* _Text for analysis_
Māori and Biotechnology: An Ongoing Conversation

Symon Palmer - IIRC20
Thursday, November 19, 2020

Aotearoa is faced with declining bioheritage due to invasive species and biosecurity threats. Recognising this, the government has set a target of becoming predator free by 2050. However current pest management tools depend on manual labour or broad-spectrum poisons that lack landscape scale. The BioHeritage National Science Challenge has invested in research to address these issues. Our research so far has considered invasive invertebrates, specifically, the German and common wasp, which cost the New Zealand economy an estimated $133 million annually. Māori are invested in primary industries said to benefit from the control of wasps, and as Treaty partners, play an enduring and critical role in managing our natural environment.

While some advancements have been made in pest management tools, a ‘stepchange’ will be required for Aotearoa to become predator free. Biotechnologies are one possibility but are contentious historically to Indigenous peoples globally. Internationally, technological advancements like CRISPR Cas-9 are developing at pace across industries such as health, agriculture and bioenergy. Indigenous peoples must continue to engage and guide on these complex issues.

* _Tasks and exercises_
1 – Transcribe the part of the article on Māori and biotechnology that opens with the words "Māori and Biotechnology: An" and closes with "our natural environment.".
2 – Continue the article on Māori and biotechnology from its last sentence.

* _Stored entries_
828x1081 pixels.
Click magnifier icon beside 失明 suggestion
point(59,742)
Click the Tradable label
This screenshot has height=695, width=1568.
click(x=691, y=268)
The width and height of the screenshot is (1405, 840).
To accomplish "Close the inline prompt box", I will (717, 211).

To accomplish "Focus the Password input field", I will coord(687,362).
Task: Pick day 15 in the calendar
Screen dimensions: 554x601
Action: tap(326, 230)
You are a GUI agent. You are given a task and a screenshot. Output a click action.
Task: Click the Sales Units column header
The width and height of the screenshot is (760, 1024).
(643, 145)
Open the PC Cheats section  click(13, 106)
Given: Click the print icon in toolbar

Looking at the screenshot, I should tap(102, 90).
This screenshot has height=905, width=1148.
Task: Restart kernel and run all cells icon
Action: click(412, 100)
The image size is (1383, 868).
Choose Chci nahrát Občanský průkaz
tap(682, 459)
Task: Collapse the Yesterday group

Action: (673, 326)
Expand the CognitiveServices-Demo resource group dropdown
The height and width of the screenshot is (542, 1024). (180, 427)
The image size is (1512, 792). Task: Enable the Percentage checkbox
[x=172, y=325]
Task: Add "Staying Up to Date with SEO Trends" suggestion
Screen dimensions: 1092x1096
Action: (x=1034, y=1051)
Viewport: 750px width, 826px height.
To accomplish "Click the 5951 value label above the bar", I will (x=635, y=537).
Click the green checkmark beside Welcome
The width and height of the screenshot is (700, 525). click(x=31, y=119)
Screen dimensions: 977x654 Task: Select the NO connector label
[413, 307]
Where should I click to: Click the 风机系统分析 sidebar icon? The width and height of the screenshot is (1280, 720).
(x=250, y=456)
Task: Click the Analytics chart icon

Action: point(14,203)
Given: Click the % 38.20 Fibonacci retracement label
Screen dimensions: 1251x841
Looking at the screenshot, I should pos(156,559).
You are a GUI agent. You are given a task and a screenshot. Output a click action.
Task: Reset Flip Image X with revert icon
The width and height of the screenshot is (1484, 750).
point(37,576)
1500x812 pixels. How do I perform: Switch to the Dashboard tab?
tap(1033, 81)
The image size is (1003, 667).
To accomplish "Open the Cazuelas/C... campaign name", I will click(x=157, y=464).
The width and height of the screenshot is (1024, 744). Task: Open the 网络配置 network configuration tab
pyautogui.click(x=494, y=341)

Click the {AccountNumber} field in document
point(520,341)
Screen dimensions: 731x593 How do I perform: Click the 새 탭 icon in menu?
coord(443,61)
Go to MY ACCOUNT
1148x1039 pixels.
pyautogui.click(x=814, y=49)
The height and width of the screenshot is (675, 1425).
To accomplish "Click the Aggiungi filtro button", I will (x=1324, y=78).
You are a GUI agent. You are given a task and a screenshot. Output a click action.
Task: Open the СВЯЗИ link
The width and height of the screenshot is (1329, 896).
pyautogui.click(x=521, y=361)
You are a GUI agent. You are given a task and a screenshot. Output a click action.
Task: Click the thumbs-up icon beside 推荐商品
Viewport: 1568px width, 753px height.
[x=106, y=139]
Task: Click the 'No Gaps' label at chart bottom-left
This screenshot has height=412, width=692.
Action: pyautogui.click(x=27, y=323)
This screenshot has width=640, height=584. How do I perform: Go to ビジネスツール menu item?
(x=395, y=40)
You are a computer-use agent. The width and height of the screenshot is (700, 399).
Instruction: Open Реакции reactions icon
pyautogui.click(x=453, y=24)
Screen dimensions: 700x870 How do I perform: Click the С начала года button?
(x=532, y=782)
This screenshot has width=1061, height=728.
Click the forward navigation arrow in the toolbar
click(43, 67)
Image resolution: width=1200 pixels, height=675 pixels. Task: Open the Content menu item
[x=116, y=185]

* _Response list_
1 –
Māori and Biotechnology: An Ongoing Conversation

Symon Palmer - IIRC20
Thursday, November 19, 2020

Aotearoa is faced with declining bioheritage due to invasive species and biosecurity threats. Recognising this, the government has set a target of becoming predator free by 2050. However current pest management tools depend on manual labour or broad-spectrum poisons that lack landscape scale. The BioHeritage National Science Challenge has invested in research to address these issues. Our research so far has considered invasive invertebrates, specifically, the German and common wasp, which cost the New Zealand economy an estimated $133 million annually. Māori are invested in primary industries said to benefit from the control of wasps, and as Treaty partners, play an enduring and critical role in managing our natural environment.

2 –
In our research, three mixed-method studies were conducted, including ranking exercises, Q-method, focus groups and interviews. We sought and examined Māori perspectives on the potential use of several novel biotechnologies in pest wasp management. Participants included Māori businesses, university students thinking and writing on these topics, and religiously or spiritually affiliated tangata whenua. Across these studies, participants expressed that ‘doing nothing’ about wasps was the worst possible option, a view consistent with kaitiakitanga. A spectrum of views were expressed, including opposition to and interest in new technologies. Participants saw the benefits of some kinds of technology over others, favouring demonstrably safe, effective, ‘natural’ and tikanga-friendly controls. Risk, trust and communication of biotechnologies surfaced as major barriers. Participants made strong connections to tikanga and rangatiratanga to inform their responses.  

Two potential tools are surmised to be have the greatest potential in pest wasp and varroa mite management: RNAi and gene drive (CRISPR cas9). Thus, we will focus on these two novel technologies in this presentation, and present a ‘baseline’ of Māori perspectives on gene silencing and gene drive. This will illuminate the next steps required in research to contribute to this emerging discussion.